Back in July, we posted an in-depth guide on printer deployment with Group Policy Preferences. That article has generated a lot of questions about improving logon times, making management easier, and general best practices. Today, we are going to tackle each of those questions and establish some best practices for Group Policy Printer Preferences.
Note:If you still have a question after this, be sure to leave a comment and I will add it to this list!
Should I use Computer or User side printers?
Computer side printers when possible. These printers install on startup and will save your users a good bit of time when logging in. If your machines are set to automatically start before the work day begins, computer side printers will have zero impact on your users!
There are only two downsides to computer side printers:
- Setting a default printer is harder – we can sort of work around that though.
- Print queue management software (like Print Manager Plus) won’t be able to manage these printers.
If you do have to use user side printers and are worried about login times, read this now.

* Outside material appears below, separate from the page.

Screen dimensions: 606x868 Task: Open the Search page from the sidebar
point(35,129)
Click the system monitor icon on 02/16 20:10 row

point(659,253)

What should my CRUD method be?
Printers can be set to Create, Replace, Update, or Delete (CRUD). Once you have the printer perfectly configured (including any default printer options set), configure the printer action to Create. Visually, it is easy to remember that a “Green” printer is good to go!
How can I set the default printer under Computer Configuration?
Technically you can’t as the default printer option is disabled for computer side printers. However, you can work around this limitation. First, if your computers only have one printer – it will be selected as the default printer. If you have more than one printer, you will need to think about your deployment order.
When printers are installed, the last printer linked for the user is the default printer. This is how we manage default printers in our environment. In your printer GPO, you will want to put your building wide/site wide printers higher up in the list and your more specific printers lower down in the list. The biggest issue we face is ensuring that software installed printers (like Adobe PDF) are not installed after a user has logged on.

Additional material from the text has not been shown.